++++ Provided passage ++++
Don’t answer; let what comes in your body do the answering.
Don’t go into anything.
Greet each concern that comes. Put each aside for a while, next to you.
Except for that, are you fine?
2. Felt sense
Pick one problem to focus on.
Don’t go into the problem.
What do you sense in your body when you recall the whole of that problem?
Sense all of that, the sense of the whole thing, the murky discomfort or the unclear body-sense of it.
3. Get a handle
What is the quality of the felt sense?
What one word, phrase, or image comes out of this felt sense?
What quality-word would fit it better?
4. Resonate
Go back and forth between word (or image) and the felt sense.
Is that right?
If they match, have the sensation of matching several times.
If the felt sense changes, follow it with your attention.
When you get a perfect match, the words (images) being just right for this feeling, let yourself feel that for a minute.
5. Ask
“What is it about the whole problem, that makes me so—?”
When stuck, ask questions:
What is the worst of this feeling?
What’s really so bad about this?
What does it need?
What should happen?
Don’t answer; wait for the feeling to stir and give you an answer.
What would it feel like if it was all OK?
Let the body answer:
What is in the way of that?
6. Receive
Welcome what came. Be glad it spoke.
It is only one step on this problem, not the last.
Now that you know where it is, you can leave it and come back to it later.
Protect it from critical voices that interrupt.
Does your body want another round of focusing, or is this a good stopping place?
++++ Dataset ++++
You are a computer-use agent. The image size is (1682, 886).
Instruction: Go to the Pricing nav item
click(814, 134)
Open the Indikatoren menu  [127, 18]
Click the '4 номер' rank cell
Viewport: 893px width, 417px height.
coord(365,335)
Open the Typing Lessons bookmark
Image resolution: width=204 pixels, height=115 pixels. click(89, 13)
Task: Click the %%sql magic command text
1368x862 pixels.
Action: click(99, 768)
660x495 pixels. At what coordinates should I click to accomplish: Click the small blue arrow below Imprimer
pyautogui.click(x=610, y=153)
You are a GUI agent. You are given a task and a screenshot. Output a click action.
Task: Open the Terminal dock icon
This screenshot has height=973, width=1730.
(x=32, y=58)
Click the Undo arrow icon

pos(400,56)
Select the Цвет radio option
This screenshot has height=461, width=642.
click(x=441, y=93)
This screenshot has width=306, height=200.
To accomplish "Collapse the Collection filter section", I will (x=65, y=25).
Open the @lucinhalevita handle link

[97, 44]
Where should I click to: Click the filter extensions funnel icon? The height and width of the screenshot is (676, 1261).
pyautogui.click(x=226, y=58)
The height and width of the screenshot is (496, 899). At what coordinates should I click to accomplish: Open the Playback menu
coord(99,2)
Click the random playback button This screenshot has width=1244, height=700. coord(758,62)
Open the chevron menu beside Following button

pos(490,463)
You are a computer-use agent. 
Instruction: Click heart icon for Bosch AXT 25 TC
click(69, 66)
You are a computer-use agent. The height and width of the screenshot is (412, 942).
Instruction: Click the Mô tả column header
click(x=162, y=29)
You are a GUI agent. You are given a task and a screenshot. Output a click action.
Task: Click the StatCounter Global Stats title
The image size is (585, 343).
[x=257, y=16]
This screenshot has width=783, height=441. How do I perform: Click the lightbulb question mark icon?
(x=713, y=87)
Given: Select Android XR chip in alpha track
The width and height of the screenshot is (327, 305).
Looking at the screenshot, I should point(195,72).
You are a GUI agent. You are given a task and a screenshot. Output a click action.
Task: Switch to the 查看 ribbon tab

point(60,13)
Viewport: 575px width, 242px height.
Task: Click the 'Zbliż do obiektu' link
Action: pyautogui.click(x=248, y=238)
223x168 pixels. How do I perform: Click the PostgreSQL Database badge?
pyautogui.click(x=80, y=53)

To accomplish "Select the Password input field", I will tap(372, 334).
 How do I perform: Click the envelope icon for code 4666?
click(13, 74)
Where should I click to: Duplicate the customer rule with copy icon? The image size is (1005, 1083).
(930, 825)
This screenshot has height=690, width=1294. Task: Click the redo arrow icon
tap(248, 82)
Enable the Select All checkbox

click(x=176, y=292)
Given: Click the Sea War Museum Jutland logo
++++
> Objective 1: Reproduce the focusing guide word for word, starting at "Sense all of" up to and including "this felt sense?".
> Objective 2: List every numbered step heading that appears in the focusing guide.

> Output 1:
Sense all of that, the sense of the whole thing, the murky discomfort or the unclear body-sense of it.
3. Get a handle
What is the quality of the felt sense?
What one word, phrase, or image comes out of this felt sense?

> Output 2:
2. Felt sense
3. Get a handle
4. Resonate
5. Ask
6. Receive